To help contractors implement a company safety program, the National Electrical Contractors Association developed a safety manual and instruction guide that provides 30 templates based on common third-party evaluator requirements. The Standing Policy on Safety offers guidance on how to use the templates and provides information from host or third-party assessments and actions needed to ensure the safety program goes beyond simply meeting prequalification standards. This is achieved by ensuring that all NFPA 70E requirements are met and by providing recommendations for building an effective, comprehensive  safety-management system.

A number of issues must be considered. The most critical is written program documents that contain methods for keeping employees safe. Then there is understanding that the written program will be evaluated by different entities. They are the Occupational Safety and Health Administration and host employers (i.e., customers). Typically, host employers hire a third-party to evaluate the safety program. 

OSHA may review all or part of a program during an inspection. Each element is based on applicable regulations. These regulations may be specific or performance-based. Host employers review safety programs as a prequalification for awarding a bid. Components of the safety program may be required to address regulations, consensus standards and best practices.

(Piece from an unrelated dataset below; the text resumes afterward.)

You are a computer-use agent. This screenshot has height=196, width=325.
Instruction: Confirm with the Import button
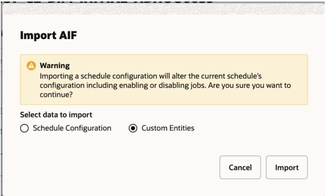pyautogui.click(x=287, y=167)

This evaluation is typically performed by a third party.

According to the NECA Safety Manual: “The industry trend has been an increase in the number of host employers performing a safety prequalification of electrical contractors and for the assessment to be performed by a third party.” 

Each safety program is available as individual Microsoft Word templates that can be edited, rebranded and uploaded for review. 

Each template will help ensure the safety program addresses required criteria. The program needs to align with each individual company’s unique organizational structure, procedures and resources. Additionally, it should comply with relevant OSHA regulations and compliance as well as industry consensus standards. 

In addition to the templates and instruction guide, Intec Inc. (the developer of the materials), will add new templates or update existing versions as needed. Workshops, webinars and other programs are also available. 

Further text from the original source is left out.